August Poetry Curator Connie Voisine

I Developed a Palate That Is Particular and Acute

August Poetry Editor Connie Voisine | Zocalo Public Square • Arizona State University • Smithsonian

Courtesy of Connie Voisine.

Connie Voisine is Zócalo’s poetry editor, and the mastermind behind our 2022 Poetry Curator series, which features monthly takeovers of the poetry section by different guest curators. A professor of English at New Mexico State University, where she directs the creative writing program, she is also the author of several books of poems, most recently, The Bower. Voisine, who generously agreed to take part in the Zócalo poetry takeover as August curator, joined us in the green room to chat about her mystery-book-a-week diet, “solidly ordinary food” in Northern Ireland, and the most important year of her life.

Q:

What’s a poem that has influenced you or stayed with you?


A:

Every time I read a George Herbert poem like “The Collar,” it always wakes me up with how diction and direct address is handled. I know that poem will rattle me into something.


Q:

How has the pandemic affected how you think about or write poetry?


A:

Recently, [a fellow writer got me thinking] about T.S. Elliot’s “The Waste Land.” Going back to read it and seeing the kinds of despair in that poem [which was written after the 1918 flu epidemic] felt very powerful to me. I wrote a lot of despair poems during COVID—[now I’m thinking about] going back and revising my poems to what comes after despair. Beyond the despair and grief, what’s the next stage?


Q:

If you didn’t live in the United States, where would you live?


A:

I have to make members of my family happy, so Ireland. I love it there, and they love it, too. But if I were a solo traveler, I probably would move every six months—six months in Rome, six months in France, and so on. I went to Rome for the first time in February, and by the time I left, I felt I wasn’t done with the city yet. Crossing the bridge over the Tiber, seeing the ruins of the theater where Julius Caesar was stabbed from our Airbnb room. [It gave me] goosebumps being a person inhabiting Western European literature—[this] idea of the classics being something that people walk by on their way to the donut shop.


Q:

What did you want to be when you were younger?


A:

Someone like Carol Merrill…those people on game shows who demonstrated appliances and the brand-new cars.


Q:

What’s your guilty pleasure?

- [SUPPLIED DATA]

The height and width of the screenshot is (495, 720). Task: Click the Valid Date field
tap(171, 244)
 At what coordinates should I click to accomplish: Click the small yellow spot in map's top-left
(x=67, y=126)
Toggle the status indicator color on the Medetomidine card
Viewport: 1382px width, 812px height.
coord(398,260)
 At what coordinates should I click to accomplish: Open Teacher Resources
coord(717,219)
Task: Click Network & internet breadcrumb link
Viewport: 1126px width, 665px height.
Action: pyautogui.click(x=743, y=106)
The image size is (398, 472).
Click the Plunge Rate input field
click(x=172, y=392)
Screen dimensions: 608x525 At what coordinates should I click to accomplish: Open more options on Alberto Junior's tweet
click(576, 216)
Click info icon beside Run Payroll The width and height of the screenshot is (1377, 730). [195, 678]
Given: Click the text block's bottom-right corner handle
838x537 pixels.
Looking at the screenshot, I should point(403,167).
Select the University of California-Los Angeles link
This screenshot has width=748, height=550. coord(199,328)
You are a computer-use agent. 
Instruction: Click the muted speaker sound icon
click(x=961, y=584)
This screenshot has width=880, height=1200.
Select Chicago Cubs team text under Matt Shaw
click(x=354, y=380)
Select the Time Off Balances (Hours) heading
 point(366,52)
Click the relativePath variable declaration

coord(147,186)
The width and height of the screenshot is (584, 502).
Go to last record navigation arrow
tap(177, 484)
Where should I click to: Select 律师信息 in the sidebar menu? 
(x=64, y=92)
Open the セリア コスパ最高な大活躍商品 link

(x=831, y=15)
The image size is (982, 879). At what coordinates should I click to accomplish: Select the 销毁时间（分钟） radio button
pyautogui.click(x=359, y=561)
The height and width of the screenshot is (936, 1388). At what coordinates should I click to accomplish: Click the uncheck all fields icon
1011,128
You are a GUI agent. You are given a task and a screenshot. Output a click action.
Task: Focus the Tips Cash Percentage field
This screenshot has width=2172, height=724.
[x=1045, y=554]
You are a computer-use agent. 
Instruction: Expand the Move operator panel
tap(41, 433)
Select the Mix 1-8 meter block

- [WORK INSTRUCTION A]
What do these parts of the Voisine interview state?
(i) Which George Herbert poem does Voisine name?
(ii) In which month did she go to Rome for the first time?
(iii) Whom does she name when asked what she wanted to be when she was younger?
- [WORK INSTRUCTION B] Could you extract, word for word, the stretch of the Voisine interview from "Every time I" through "the next stage?"?

- [EXPECTED ANSWER A]
(i) "The Collar"
(ii) February
(iii) Carol Merrill

- [EXPECTED ANSWER B]
Every time I read a George Herbert poem like “The Collar,” it always wakes me up with how diction and direct address is handled. I know that poem will rattle me into something.


Q:

How has the pandemic affected how you think about or write poetry?


A:

Recently, [a fellow writer got me thinking] about T.S. Elliot’s “The Waste Land.” Going back to read it and seeing the kinds of despair in that poem [which was written after the 1918 flu epidemic] felt very powerful to me. I wrote a lot of despair poems during COVID—[now I’m thinking about] going back and revising my poems to what comes after despair. Beyond the despair and grief, what’s the next stage?